• [Text provided]:

Association between Medicare eligibility at age 65 years and in-hospital treatment patterns and health outcomes for patients with trauma: regression discontinuity approach
- PMID: 37433620
- PMCID: PMC10334336
- DOI: 10.1136/bmj-2022-074289
Association between Medicare eligibility at age 65 years and in-hospital treatment patterns and health outcomes for patients with trauma: regression discontinuity approach
Abstract
Objective: To determine whether health systems in the United States modify treatment or discharge decisions for otherwise similar patients based on health insurance coverage.
Design: Regression discontinuity approach.
Setting: American College of Surgeons' National Trauma Data Bank, 2007-17.
Participants: Adults aged between 50 and 79 years with a total of 1 586 577 trauma encounters at level I and level II trauma centers in the US.
Interventions: Eligibility for Medicare at age 65 years.

• [Tasks to perform]:
(a) In the Medicare trauma abstract, which data source and years make up the study setting?
(b) Print, word for word, the passage of the Medicare trauma abstract that opens with the words containing "Participants: Adults aged" and closes with "age 65 years.".

• [Dataset excerpts]:
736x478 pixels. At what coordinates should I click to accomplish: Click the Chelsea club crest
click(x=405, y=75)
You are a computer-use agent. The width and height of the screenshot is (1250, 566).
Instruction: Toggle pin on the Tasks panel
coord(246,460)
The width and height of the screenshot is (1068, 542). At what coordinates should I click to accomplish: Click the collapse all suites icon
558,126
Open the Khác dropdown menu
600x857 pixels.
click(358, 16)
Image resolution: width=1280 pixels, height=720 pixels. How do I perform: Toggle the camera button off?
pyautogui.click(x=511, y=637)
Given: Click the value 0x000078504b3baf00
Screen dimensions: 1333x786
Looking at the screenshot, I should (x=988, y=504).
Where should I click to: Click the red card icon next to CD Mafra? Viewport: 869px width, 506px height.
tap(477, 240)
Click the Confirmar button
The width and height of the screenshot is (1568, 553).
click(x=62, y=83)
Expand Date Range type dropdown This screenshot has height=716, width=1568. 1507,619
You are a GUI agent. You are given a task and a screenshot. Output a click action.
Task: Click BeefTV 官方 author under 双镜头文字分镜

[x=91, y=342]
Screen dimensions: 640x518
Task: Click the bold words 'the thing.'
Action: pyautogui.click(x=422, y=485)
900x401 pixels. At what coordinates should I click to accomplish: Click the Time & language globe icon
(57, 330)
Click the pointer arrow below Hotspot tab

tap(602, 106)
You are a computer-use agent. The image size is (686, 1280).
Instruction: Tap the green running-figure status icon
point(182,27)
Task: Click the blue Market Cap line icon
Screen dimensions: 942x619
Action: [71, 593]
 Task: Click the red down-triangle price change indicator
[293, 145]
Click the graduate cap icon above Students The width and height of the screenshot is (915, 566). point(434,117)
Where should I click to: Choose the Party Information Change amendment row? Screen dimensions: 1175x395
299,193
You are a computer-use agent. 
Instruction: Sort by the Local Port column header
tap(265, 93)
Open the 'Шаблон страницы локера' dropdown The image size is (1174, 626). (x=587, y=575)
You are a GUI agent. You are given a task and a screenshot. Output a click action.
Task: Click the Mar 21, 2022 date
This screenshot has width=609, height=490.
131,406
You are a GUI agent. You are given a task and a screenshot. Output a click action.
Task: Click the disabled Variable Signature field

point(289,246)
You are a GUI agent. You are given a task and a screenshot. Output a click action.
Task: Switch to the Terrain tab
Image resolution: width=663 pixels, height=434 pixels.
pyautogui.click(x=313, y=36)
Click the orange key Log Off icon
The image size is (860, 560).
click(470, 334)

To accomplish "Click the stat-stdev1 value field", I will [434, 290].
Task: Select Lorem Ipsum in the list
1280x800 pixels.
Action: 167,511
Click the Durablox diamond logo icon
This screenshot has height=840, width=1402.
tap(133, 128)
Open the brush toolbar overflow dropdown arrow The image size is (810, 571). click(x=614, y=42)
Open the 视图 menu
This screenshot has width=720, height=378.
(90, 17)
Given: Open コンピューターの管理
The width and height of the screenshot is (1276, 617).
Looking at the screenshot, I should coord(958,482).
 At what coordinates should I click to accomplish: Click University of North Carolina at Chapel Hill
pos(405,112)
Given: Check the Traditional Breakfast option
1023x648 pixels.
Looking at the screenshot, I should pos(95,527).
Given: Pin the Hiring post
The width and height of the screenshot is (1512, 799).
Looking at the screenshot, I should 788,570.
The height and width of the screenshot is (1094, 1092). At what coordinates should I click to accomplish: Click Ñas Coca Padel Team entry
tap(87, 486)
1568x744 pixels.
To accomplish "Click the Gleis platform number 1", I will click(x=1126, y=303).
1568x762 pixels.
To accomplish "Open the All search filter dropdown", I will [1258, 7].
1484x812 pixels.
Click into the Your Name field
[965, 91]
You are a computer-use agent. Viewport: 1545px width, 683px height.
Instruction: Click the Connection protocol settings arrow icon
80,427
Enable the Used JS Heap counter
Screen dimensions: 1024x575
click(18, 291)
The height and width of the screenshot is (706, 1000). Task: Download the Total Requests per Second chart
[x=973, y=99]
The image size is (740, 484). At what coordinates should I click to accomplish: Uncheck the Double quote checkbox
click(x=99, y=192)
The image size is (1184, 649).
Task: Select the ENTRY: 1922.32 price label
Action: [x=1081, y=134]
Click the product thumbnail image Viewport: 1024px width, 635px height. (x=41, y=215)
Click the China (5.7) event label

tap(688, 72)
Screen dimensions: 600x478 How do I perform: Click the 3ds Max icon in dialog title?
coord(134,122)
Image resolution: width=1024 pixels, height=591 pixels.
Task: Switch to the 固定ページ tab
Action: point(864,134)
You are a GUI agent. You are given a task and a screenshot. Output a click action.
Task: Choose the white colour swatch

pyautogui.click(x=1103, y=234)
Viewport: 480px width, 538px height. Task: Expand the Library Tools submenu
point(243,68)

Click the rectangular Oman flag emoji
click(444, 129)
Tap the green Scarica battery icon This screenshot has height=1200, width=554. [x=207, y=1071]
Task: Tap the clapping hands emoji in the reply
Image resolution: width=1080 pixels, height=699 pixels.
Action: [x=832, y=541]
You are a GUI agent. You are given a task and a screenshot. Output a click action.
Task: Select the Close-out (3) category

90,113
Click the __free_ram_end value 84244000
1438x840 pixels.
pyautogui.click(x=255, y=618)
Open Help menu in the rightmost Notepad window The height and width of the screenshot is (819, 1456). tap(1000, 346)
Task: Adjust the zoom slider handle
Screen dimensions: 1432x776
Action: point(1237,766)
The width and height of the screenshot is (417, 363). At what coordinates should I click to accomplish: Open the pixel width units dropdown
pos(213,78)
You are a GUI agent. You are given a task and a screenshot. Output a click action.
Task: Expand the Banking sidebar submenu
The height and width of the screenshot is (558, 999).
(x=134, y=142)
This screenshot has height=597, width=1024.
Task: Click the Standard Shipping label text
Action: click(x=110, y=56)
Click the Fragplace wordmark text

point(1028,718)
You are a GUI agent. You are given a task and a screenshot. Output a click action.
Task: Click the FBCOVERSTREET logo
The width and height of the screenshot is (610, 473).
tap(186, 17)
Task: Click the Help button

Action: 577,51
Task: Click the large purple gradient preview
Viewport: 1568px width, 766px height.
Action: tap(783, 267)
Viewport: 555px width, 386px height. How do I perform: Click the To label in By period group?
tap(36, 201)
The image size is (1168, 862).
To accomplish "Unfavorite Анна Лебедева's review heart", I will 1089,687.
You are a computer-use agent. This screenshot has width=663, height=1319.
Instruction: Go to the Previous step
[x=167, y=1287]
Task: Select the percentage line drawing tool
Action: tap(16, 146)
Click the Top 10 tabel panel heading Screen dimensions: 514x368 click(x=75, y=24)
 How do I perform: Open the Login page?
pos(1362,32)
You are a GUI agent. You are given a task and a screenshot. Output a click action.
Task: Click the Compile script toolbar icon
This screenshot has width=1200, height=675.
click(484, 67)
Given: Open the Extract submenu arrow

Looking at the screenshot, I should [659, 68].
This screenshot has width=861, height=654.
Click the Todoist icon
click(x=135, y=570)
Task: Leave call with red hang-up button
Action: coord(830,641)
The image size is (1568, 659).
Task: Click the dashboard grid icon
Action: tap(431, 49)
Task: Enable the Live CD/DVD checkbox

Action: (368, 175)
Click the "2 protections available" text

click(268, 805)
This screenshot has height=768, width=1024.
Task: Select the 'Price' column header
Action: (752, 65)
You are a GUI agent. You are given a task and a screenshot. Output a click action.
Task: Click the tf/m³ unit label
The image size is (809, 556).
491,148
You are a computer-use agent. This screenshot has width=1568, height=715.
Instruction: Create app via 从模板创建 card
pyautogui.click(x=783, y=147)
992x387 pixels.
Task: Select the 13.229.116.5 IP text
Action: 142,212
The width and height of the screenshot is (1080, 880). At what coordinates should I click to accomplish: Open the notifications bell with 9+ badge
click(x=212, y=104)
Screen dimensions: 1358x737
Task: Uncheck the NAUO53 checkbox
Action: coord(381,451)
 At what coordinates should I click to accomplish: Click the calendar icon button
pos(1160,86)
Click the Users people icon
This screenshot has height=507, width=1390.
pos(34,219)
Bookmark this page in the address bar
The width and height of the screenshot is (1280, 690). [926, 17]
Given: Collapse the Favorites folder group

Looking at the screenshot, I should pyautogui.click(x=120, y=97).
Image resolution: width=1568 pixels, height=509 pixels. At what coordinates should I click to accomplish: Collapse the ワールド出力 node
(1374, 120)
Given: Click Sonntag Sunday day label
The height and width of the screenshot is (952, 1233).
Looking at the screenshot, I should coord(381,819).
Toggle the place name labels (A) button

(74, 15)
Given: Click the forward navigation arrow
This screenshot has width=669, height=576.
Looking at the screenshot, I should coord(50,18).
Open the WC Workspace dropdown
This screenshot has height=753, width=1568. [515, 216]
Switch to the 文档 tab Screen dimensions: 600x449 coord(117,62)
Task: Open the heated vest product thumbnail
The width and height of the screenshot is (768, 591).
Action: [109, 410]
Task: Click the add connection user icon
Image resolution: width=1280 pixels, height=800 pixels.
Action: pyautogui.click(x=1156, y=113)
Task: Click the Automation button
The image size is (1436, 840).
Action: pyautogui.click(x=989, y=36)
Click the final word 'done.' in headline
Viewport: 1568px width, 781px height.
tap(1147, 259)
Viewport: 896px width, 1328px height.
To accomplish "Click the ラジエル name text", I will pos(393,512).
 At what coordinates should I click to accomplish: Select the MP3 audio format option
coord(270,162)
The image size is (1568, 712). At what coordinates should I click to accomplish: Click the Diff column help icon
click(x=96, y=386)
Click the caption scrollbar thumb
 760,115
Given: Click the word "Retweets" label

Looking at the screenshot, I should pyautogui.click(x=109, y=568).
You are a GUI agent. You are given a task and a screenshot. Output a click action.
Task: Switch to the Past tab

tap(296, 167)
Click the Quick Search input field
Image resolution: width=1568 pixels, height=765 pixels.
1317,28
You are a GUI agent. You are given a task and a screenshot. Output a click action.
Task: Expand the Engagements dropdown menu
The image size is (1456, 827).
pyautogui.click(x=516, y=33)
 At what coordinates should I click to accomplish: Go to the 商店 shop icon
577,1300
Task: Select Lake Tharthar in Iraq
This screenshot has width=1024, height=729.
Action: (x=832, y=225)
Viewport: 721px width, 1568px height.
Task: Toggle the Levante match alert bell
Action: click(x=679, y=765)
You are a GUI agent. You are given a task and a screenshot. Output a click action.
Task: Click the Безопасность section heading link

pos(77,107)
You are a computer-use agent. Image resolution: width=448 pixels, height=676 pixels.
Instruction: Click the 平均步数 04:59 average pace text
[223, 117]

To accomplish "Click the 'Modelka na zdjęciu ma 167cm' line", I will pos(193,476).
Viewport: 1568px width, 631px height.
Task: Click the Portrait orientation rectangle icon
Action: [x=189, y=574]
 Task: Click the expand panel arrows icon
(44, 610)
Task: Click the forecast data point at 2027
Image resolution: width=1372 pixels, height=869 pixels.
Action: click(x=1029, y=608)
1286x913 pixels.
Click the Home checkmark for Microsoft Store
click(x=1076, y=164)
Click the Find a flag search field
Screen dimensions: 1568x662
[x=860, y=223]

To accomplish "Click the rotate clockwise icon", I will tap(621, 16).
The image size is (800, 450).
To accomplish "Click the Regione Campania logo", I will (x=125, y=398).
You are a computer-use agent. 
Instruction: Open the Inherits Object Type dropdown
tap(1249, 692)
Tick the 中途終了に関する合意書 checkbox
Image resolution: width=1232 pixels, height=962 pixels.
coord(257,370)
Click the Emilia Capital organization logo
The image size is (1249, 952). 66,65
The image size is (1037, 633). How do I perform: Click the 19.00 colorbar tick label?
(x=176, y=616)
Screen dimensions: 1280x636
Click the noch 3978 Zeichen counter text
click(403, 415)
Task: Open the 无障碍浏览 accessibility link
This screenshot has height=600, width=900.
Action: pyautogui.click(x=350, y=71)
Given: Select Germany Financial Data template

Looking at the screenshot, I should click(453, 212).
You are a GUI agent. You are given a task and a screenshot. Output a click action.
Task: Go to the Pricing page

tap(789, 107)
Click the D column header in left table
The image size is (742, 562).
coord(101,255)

• [Your written answers]:
(a) The American College of Surgeons' National Trauma Data Bank, 2007-17.

(b)
Participants: Adults aged between 50 and 79 years with a total of 1 586 577 trauma encounters at level I and level II trauma centers in the US.
Interventions: Eligibility for Medicare at age 65 years.